Morremos. Diante do que não há nada mais que aceitação e lamentos. Outros colegas acadêmicos com os quais tivemos certo convívio em reuniões e eventos também estão mortos. Nós outros também iremos morrer. Inevitável clichê: é a lei da vida.

Em verdade, para a vida, o Célio já havia morrido. Quando foi internado naquela “Casa de Repouso” em Penápolis, seu ser já não reconhecia mais esta vida para a qual viera, na qual construíra a si, sua família, suas amizades, suas realizações pessoais e coletivas, sua identidade, seus triunfos, fracassos, enfim, seu modo, seu singular jeito de ser Célio Pinheiro.  

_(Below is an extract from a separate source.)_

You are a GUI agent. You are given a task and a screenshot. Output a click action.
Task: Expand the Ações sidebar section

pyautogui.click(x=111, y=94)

Entrei para a Academia por teimosia do Célio. Fomos colegas-professores no curso de Letras do UniToledo nos anos 1990. Eu não queria. Ele teimava. Fez tudo o que pôde para que fosse publicado meu primeiro livro de poesia. Recorreu a alguns colegas e amigos comuns pela sua causa. Cedi. Em 1994, tomei posse, criando a cadeira Carlos Drummond de Andrade.
Por duas vezes estive com ele nessa “Casa de Repouso”. A primeira, deliberadamente. Era um Natal. Desde a juventude, geralmente, temos passado esta data junto à grande maioria dos nossos familiares ali residentes. Já era um morto-vivo. Tão somente um corpo vivo. Funcionava o cérebro, não mais os neurônios.

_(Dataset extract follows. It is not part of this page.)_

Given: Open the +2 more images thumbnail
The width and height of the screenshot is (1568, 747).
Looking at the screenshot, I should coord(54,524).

Na segunda vez, fazíamos a primeira visita à minha sogra, recém-internada. Quis logo revê-lo. Claro, o mal agravava-se. Antes, a consciência parecia relutar. Agora, havia expirado. O vago e vítreo olhar de quem já não é deste mundo. Embora respirasse.
Nos deixaram um pouco sentados, um diante do outro. Enquanto o olhava, a consciência memória me trazia algumas lembranças. Ele, por vezes, me fitava, mas, por certo, não me via. Ausência absoluta.

O que ali restava?, refletia eu. Se a consciência há muito o havia deixado, logo que é de alma, espírito, posto que, segundo a crença, tal não acaba? Se a consciência não era a alma, onde se metera esta daquele ser outrora tão senhor de si mesmo, de ser um Célio Pinheiro cheio?

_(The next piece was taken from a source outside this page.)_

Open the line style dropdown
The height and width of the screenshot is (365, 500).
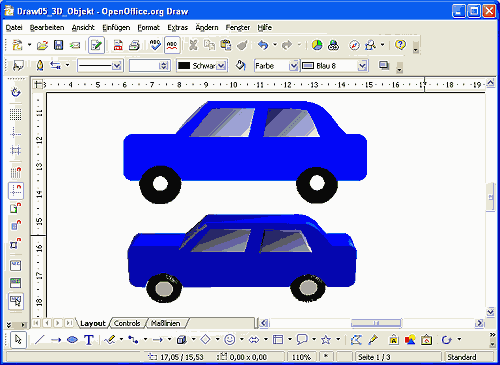tap(100, 66)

A ciência, tão humana como é, por certo se julgava suficientemente clara. A consciência houvera desaparecido há muito. Restava um corpo suportando que seus componentes bioquímicos cumprissem o todo de tempo que lhe coubera naquela matéria.

A crença, ancorada na divindade, por certo cumpria seus indevassáveis desígnios emudecidos pelo mistério da fé.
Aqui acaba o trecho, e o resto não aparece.